• [TASK DETAILS]:
What is needed is an exact copy of every record.

• [TASK INPUTS]:

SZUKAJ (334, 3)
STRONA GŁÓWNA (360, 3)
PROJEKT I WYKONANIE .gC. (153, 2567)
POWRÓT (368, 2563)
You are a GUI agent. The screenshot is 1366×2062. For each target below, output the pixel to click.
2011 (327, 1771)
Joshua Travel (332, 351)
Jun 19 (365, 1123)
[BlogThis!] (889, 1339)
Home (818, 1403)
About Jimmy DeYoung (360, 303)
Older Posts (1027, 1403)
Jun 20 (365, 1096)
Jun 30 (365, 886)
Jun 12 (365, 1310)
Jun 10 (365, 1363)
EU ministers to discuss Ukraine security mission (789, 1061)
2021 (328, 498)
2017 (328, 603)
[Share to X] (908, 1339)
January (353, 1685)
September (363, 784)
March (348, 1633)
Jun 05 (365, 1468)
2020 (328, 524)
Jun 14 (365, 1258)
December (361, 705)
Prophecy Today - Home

• [EXERCISE OUTPUT]:
SZUKAJ (334, 3)
STRONA GŁÓWNA (360, 3)
PROJEKT I WYKONANIE .gC. (153, 2567)
POWRÓT (368, 2563)
You are a GUI agent. The screenshot is 1366×2062. For each target below, output the pixel to click.
2011 (327, 1771)
Joshua Travel (332, 351)
Jun 19 (365, 1123)
[BlogThis!] (889, 1339)
Home (818, 1403)
About Jimmy DeYoung (360, 303)
Older Posts (1027, 1403)
Jun 20 (365, 1096)
Jun 30 (365, 886)
Jun 12 (365, 1310)
Jun 10 (365, 1363)
EU ministers to discuss Ukraine security mission (789, 1061)
2021 (328, 498)
2017 (328, 603)
[Share to X] (908, 1339)
January (353, 1685)
September (363, 784)
March (348, 1633)
Jun 05 (365, 1468)
2020 (328, 524)
Jun 14 (365, 1258)
December (361, 705)
Prophecy Today - Home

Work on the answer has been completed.